Closed DylanMannKrzisnik closed 2 years ago

DylanMannKrzisnik commented 2 years ago

Hello,

Upon investigating the data, I've noticed that 13 of the 130 patients have two samples. Meaning, that two Sample ID's map to the same Patient ID for those 13 patients. This brings the total number of samples to 143, consistent with the number of patients (130) and number of samples (143) reported in the main text of Stephenson et al. (2021).

In Supplementary Table 2, the "Resample" column contains the value "Initial" for most rows, except for the last few rows where the value is set to "Resample". Moreover, for these rows bearing the "Resample" value, the values for "Collection day" range from D7 to D28 whereas the "Collection day" value is D0 for all other rows. These entries suggest pretty clearly that data was resampled for a subset of patients after the initial D0 visit.

Is there any documentation explaining either the criteria and/or process of resampling? Or any other information addressing the mismatch between the number of samples (143) and number of patients (130)? Part of the reason I am inquiring about these matters is to also better understand the batch correction process, to know whether it is patients-based or samples-based (the text suggests the latter, but just want to verify).

Your help is (once again) very much appreciated!

MikeDMorgan commented 2 years ago

Hi @DylanMannKrzisnik - the definition of sample (discrete biological sample) and donor (the patient/control giving the blood sample) is an important distinction.

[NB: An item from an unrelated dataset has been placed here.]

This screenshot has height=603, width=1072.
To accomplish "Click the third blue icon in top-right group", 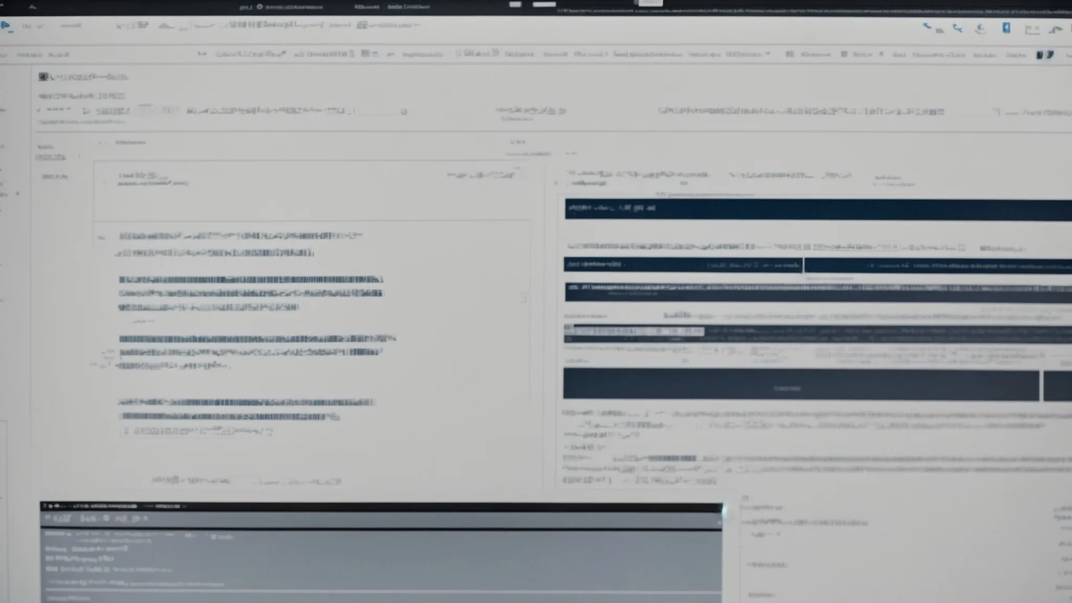I will click(x=980, y=29).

The selection of several individuals at multiple time points was part of a related study that used these samples (Bergmaschi et al, https://www.sciencedirect.com/science/article/pii/S1074761321002168).

The batch correction for figure 1 was, IIRC, sample based. Please note that almost all downstream analyses were restricted to just the samples collected at day 0.

DylanMannKrzisnik commented 2 years ago

I see, it seems then that these biological replicates do not quite have an explicit role for the study of Stephenson et al. (2021). As you say, considering that most analyses were restricted to samples collected at day 0, we could perhaps disregard samples not taken at day 0 and enforce a 1-to-1 match between sample and patient for all patients.

Feel free to point out if I've misunderstood anything. Thank you!